3.5.2 RANKL/RANK/osteoprotegerin (OPG) signaling pathway
The RANKL/RANK/OPG signaling pathway plays a pivotal role in OC formation and skeletal remodeling. In the presence of M-CSF, RANK engages with the C-terminus of RANKL, thereby facilitating the transcription and expression of downstream OC-specific genes through tumor necrosis factor receptor-associated factors. This interaction initiates signaling cascades that involve NF-κB, adenosine 3′,5′-cyclic monophosphate, and recombinant nuclear factor of activated T-cells cytoplasmic 1 (NFATc1), which, in turn, induce the expression of proteins such as TRAP, integrin beta 3, and CTSK, governing OC differentiation and bone resorption (Zhang et al., 2019). OPG, which is secreted by OB, functions as a decoy receptor for RANKL, thereby inhibiting the interaction between RANKL and RANK. Such inhibition reduces the formation and maturation of OCs, ultimately leading to decreased OC activity (Udagawa et al., 2021).
API has been reported to lower serum levels of bone Gla-protein and ALP while also diminishing the mRNA and protein expression levels of OPG in femoral tissue, thereby expediting bone healing (Zhang et al., 2023). Moreover, API has the capacity to activate the PI3K/Akt pathway and upregulate the expression of RUNX2 and OPG while concurrently inhibiting RANKL expression. This results in an indirect increase in the OPG/RANKL ratio, restoring the equilibrium of the RANKL/OPG system and thereby augmenting the healing potential of bones damaged under OP conditions (Feng et al., 2023).

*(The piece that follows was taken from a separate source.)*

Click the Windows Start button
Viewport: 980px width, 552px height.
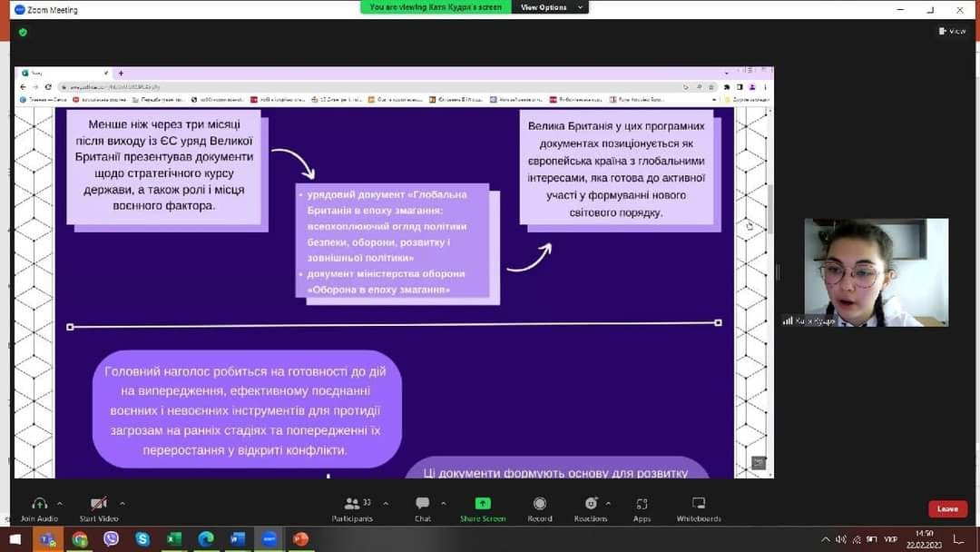point(15,539)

4 Other effects of API on bone metabolism
4.1 Estrogen receptor signaling pathway
A reduction in Estrogen levels disrupts the equilibrium between bone resorption and formation, resulting in diminished bone strength, an elevated risk of fragility fractures, and decreased BMD. This reduction in Estrogen levels fosters OC differentiation and activity, which may initiate the onset of OP (Słupski et al., 2021). Estrogen is also widely employed in the clinical management of skeletal disorders due to its role in regulating bone homeostasis through both bone formation and resorption. Phytoestrogens, which share structural and functional similarities with Estrogen, particularly in receptor binding, can emulate the effects of Estrogen while mitigating potential side effects. Furthermore, phytoestrogens have the capacity to enhance calcium absorption via Estrogen receptor pathways in intestinal cells, thereby affecting bone remodeling (Xu et al., 2016).

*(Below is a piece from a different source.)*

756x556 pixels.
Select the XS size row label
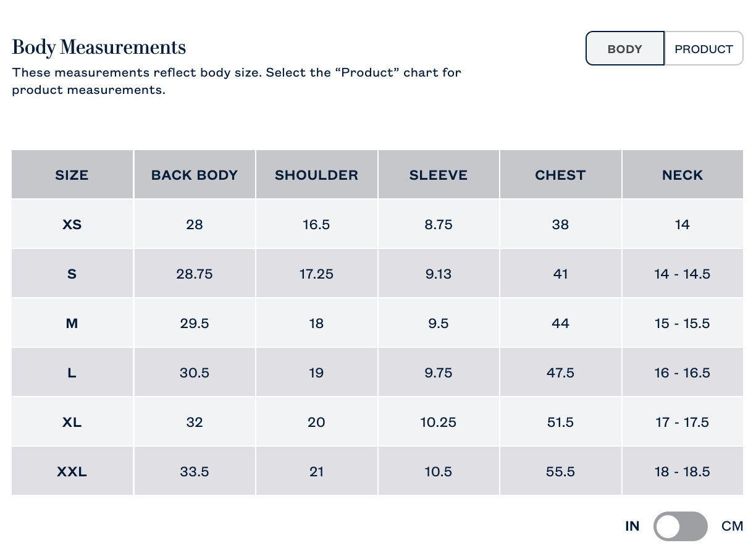click(72, 224)
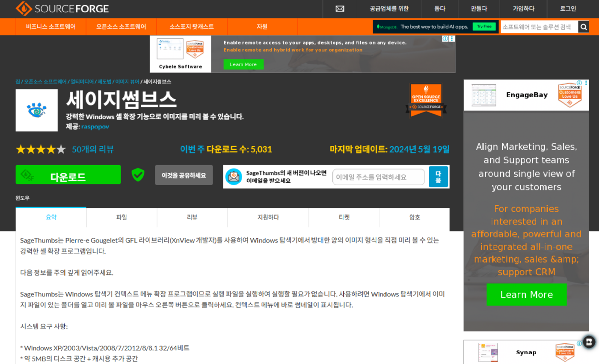
Task: Click the green shield security icon
Action: 138,175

API, a phytoestrogen with a chemical structure akin to 17β-estradiol (E2), commonly prescribed for postmenopausal OP treatment, demonstrates bidirectional activity by functioning both as an Estrogen-mimetic and an Estrogen inhibitor, thereby potentially providing protection against OP (Long et al., 2008; Yang et al., 2015; Lu et al., 2021). Moreover, API has been demonstrated to interact with OP-related signaling pathways, such as the mitogen-activated protein kinase and Wnt pathways. It enhances E receptor expression in OC and OB, increases ALP activity in OB, augments bone collagen content, and decreases the secretion of OC-promoting factors induced by interferon-γ and TNF-α. These effects collectively contribute to bone formation, regulation of bone resorption, and improvement in bone turnover (Tantowi et al., 2020).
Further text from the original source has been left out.